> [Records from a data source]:
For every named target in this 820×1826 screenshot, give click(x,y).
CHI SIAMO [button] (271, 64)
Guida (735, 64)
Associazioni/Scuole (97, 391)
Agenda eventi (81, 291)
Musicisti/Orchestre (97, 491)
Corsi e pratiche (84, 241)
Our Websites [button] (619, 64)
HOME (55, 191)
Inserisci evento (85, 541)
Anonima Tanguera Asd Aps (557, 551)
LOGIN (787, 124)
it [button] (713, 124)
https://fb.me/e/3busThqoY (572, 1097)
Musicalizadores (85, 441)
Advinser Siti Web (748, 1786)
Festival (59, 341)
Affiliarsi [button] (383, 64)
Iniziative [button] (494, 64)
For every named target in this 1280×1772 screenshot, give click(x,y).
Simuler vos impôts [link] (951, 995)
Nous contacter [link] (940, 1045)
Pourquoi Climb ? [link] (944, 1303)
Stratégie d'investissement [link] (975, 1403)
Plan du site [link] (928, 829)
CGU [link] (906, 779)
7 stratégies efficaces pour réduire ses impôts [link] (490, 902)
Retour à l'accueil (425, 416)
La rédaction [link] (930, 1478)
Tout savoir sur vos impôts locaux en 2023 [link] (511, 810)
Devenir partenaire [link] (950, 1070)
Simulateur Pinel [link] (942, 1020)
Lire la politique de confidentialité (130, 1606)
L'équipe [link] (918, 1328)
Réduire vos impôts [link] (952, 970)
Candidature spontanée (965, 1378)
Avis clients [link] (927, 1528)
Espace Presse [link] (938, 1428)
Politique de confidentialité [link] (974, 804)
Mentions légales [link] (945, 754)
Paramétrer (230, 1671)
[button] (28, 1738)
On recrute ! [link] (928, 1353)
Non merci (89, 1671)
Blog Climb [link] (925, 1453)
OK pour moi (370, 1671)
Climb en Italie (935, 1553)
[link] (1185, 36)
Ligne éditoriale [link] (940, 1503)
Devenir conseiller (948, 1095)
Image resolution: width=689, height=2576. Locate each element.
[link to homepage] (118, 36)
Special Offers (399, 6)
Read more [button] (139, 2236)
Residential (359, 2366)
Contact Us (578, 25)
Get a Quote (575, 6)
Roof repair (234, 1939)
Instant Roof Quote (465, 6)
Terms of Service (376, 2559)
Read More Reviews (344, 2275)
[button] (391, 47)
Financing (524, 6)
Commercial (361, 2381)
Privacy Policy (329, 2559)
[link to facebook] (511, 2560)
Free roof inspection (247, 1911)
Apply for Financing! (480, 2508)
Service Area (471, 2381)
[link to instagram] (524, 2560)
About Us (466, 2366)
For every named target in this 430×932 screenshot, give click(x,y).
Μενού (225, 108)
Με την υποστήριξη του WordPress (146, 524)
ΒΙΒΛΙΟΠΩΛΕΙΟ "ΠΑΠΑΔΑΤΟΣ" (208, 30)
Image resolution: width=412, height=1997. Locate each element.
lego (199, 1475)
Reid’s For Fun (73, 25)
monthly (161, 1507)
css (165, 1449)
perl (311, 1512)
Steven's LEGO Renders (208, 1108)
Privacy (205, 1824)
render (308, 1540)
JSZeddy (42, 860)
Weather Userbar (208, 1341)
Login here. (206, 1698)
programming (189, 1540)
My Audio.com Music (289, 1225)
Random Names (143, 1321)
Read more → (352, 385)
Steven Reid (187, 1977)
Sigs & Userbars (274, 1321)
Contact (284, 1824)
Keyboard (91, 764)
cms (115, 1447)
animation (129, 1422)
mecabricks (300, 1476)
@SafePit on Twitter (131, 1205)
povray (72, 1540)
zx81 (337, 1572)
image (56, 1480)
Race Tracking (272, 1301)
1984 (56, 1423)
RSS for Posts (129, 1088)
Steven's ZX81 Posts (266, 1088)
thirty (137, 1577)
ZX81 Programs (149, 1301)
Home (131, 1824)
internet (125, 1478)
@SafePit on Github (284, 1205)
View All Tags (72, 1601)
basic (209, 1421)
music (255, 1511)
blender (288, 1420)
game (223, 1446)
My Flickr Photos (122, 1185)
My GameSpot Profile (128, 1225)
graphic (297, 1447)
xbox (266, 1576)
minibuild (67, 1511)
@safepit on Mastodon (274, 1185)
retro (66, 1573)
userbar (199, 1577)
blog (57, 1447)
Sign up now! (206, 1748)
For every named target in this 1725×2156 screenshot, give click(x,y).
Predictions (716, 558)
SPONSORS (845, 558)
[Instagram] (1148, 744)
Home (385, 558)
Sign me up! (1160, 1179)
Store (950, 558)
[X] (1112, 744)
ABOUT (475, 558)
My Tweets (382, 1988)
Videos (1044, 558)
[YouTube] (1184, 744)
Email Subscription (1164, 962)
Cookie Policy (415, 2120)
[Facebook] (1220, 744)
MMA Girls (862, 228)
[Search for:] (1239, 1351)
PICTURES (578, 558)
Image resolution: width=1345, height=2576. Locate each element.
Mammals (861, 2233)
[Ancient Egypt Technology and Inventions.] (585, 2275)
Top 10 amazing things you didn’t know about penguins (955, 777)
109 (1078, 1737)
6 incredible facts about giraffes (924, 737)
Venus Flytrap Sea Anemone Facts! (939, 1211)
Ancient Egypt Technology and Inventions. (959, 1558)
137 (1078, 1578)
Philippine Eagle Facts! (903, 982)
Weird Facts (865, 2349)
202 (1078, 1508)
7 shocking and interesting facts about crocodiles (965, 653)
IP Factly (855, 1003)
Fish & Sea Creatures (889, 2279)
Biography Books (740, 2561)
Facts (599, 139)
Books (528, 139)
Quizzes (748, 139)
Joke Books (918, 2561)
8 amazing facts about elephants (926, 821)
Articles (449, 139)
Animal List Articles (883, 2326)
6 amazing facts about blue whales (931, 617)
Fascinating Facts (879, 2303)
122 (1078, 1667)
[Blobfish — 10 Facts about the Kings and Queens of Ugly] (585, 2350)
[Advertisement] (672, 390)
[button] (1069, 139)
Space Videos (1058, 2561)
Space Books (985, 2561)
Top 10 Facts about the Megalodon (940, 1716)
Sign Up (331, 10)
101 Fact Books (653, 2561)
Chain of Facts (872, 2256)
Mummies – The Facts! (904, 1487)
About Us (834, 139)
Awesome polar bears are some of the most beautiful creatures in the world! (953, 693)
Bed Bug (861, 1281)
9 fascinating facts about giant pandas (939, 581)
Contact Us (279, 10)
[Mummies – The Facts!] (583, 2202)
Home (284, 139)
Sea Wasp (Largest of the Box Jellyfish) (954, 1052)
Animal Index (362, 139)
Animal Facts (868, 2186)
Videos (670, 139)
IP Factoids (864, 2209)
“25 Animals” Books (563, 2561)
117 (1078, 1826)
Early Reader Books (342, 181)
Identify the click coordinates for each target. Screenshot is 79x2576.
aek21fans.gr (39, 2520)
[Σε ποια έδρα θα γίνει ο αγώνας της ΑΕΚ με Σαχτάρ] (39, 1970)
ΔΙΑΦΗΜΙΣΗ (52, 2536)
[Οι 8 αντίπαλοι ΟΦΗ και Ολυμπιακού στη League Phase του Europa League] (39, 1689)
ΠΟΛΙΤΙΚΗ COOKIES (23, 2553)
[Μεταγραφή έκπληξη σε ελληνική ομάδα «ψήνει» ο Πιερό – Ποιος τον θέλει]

> [REQUIRED WORK]:
Print the entries exactly.

> [EXERCISE OUTPUT]:
For every named target in this 820×1826 screenshot, give click(x,y).
CHI SIAMO [button] (271, 64)
Guida (735, 64)
Associazioni/Scuole (97, 391)
Agenda eventi (81, 291)
Musicisti/Orchestre (97, 491)
Corsi e pratiche (84, 241)
Our Websites [button] (619, 64)
HOME (55, 191)
Inserisci evento (85, 541)
Anonima Tanguera Asd Aps (557, 551)
LOGIN (787, 124)
it [button] (713, 124)
https://fb.me/e/3busThqoY (572, 1097)
Musicalizadores (85, 441)
Advinser Siti Web (748, 1786)
Festival (59, 341)
Affiliarsi [button] (383, 64)
Iniziative [button] (494, 64)
For every named target in this 1280×1772 screenshot, give click(x,y).
Simuler vos impôts [link] (951, 995)
Nous contacter [link] (940, 1045)
Pourquoi Climb ? [link] (944, 1303)
Stratégie d'investissement [link] (975, 1403)
Plan du site [link] (928, 829)
CGU [link] (906, 779)
7 stratégies efficaces pour réduire ses impôts [link] (490, 902)
Retour à l'accueil (425, 416)
La rédaction [link] (930, 1478)
Tout savoir sur vos impôts locaux en 2023 [link] (511, 810)
Devenir partenaire [link] (950, 1070)
Simulateur Pinel [link] (942, 1020)
Lire la politique de confidentialité (130, 1606)
L'équipe [link] (918, 1328)
Réduire vos impôts [link] (952, 970)
Candidature spontanée (965, 1378)
Avis clients [link] (927, 1528)
Espace Presse [link] (938, 1428)
Politique de confidentialité [link] (974, 804)
Mentions légales [link] (945, 754)
Paramétrer (230, 1671)
[button] (28, 1738)
On recrute ! [link] (928, 1353)
Non merci (89, 1671)
Blog Climb [link] (925, 1453)
OK pour moi (370, 1671)
Climb en Italie (935, 1553)
[link] (1185, 36)
Ligne éditoriale [link] (940, 1503)
Devenir conseiller (948, 1095)
Image resolution: width=689, height=2576. Locate each element.
[link to homepage] (118, 36)
Special Offers (399, 6)
Read more [button] (139, 2236)
Residential (359, 2366)
Contact Us (578, 25)
Get a Quote (575, 6)
Roof repair (234, 1939)
Instant Roof Quote (465, 6)
Terms of Service (376, 2559)
Read More Reviews (344, 2275)
[button] (391, 47)
Financing (524, 6)
Commercial (361, 2381)
Privacy Policy (329, 2559)
[link to facebook] (511, 2560)
Free roof inspection (247, 1911)
Apply for Financing! (480, 2508)
Service Area (471, 2381)
[link to instagram] (524, 2560)
About Us (466, 2366)
For every named target in this 430×932 screenshot, give click(x,y).
Μενού (225, 108)
Με την υποστήριξη του WordPress (146, 524)
ΒΙΒΛΙΟΠΩΛΕΙΟ "ΠΑΠΑΔΑΤΟΣ" (208, 30)
Image resolution: width=412, height=1997. Locate each element.
lego (199, 1475)
Reid’s For Fun (73, 25)
monthly (161, 1507)
css (165, 1449)
perl (311, 1512)
Steven's LEGO Renders (208, 1108)
Privacy (205, 1824)
render (308, 1540)
JSZeddy (42, 860)
Weather Userbar (208, 1341)
Login here. (206, 1698)
programming (189, 1540)
My Audio.com Music (289, 1225)
Random Names (143, 1321)
Read more → (352, 385)
Steven Reid (187, 1977)
Sigs & Userbars (274, 1321)
Contact (284, 1824)
Keyboard (91, 764)
cms (115, 1447)
animation (129, 1422)
mecabricks (300, 1476)
@SafePit on Twitter (131, 1205)
povray (72, 1540)
zx81 (337, 1572)
image (56, 1480)
Race Tracking (272, 1301)
1984 (56, 1423)
RSS for Posts (129, 1088)
Steven's ZX81 Posts (266, 1088)
thirty (137, 1577)
ZX81 Programs (149, 1301)
Home (131, 1824)
internet (125, 1478)
@SafePit on Github (284, 1205)
View All Tags (72, 1601)
basic (209, 1421)
music (255, 1511)
blender (288, 1420)
game (223, 1446)
My Flickr Photos (122, 1185)
My GameSpot Profile (128, 1225)
graphic (297, 1447)
xbox (266, 1576)
minibuild (67, 1511)
@safepit on Mastodon (274, 1185)
retro (66, 1573)
userbar (199, 1577)
blog (57, 1447)
Sign up now! (206, 1748)
For every named target in this 1725×2156 screenshot, give click(x,y).
Predictions (716, 558)
SPONSORS (845, 558)
[Instagram] (1148, 744)
Home (385, 558)
Sign me up! (1160, 1179)
Store (950, 558)
[X] (1112, 744)
ABOUT (475, 558)
My Tweets (382, 1988)
Videos (1044, 558)
[YouTube] (1184, 744)
Email Subscription (1164, 962)
Cookie Policy (415, 2120)
[Facebook] (1220, 744)
MMA Girls (862, 228)
[Search for:] (1239, 1351)
PICTURES (578, 558)
Image resolution: width=1345, height=2576. Locate each element.
Mammals (861, 2233)
[Ancient Egypt Technology and Inventions.] (585, 2275)
Top 10 amazing things you didn’t know about penguins (955, 777)
109 (1078, 1737)
6 incredible facts about giraffes (924, 737)
Venus Flytrap Sea Anemone Facts! (939, 1211)
Ancient Egypt Technology and Inventions. (959, 1558)
137 (1078, 1578)
Philippine Eagle Facts! (903, 982)
Weird Facts (865, 2349)
202 (1078, 1508)
7 shocking and interesting facts about crocodiles (965, 653)
IP Factly (855, 1003)
Fish & Sea Creatures (889, 2279)
Biography Books (740, 2561)
Facts (599, 139)
Books (528, 139)
Quizzes (748, 139)
Joke Books (918, 2561)
8 amazing facts about elephants (926, 821)
Articles (449, 139)
Animal List Articles (883, 2326)
6 amazing facts about blue whales (931, 617)
Fascinating Facts (879, 2303)
122 (1078, 1667)
[Blobfish — 10 Facts about the Kings and Queens of Ugly] (585, 2350)
[Advertisement] (672, 390)
[button] (1069, 139)
Space Videos (1058, 2561)
Space Books (985, 2561)
Top 10 Facts about the Megalodon (940, 1716)
Sign Up (331, 10)
101 Fact Books (653, 2561)
Chain of Facts (872, 2256)
Mummies – The Facts! (904, 1487)
About Us (834, 139)
Awesome polar bears are some of the most beautiful creatures in the world! (953, 693)
Bed Bug (861, 1281)
9 fascinating facts about giant pandas (939, 581)
Contact Us (279, 10)
[Mummies – The Facts!] (583, 2202)
Home (284, 139)
Sea Wasp (Largest of the Box Jellyfish) (954, 1052)
Animal Index (362, 139)
Animal Facts (868, 2186)
Videos (670, 139)
IP Factoids (864, 2209)
“25 Animals” Books (563, 2561)
117 (1078, 1826)
Early Reader Books (342, 181)
Identify the click coordinates for each target. Screenshot is 79x2576.
aek21fans.gr (39, 2520)
[Σε ποια έδρα θα γίνει ο αγώνας της ΑΕΚ με Σαχτάρ] (39, 1970)
ΔΙΑΦΗΜΙΣΗ (52, 2536)
[Οι 8 αντίπαλοι ΟΦΗ και Ολυμπιακού στη League Phase του Europa League] (39, 1689)
ΠΟΛΙΤΙΚΗ COOKIES (23, 2553)
[Μεταγραφή έκπληξη σε ελληνική ομάδα «ψήνει» ο Πιερό – Ποιος τον θέλει]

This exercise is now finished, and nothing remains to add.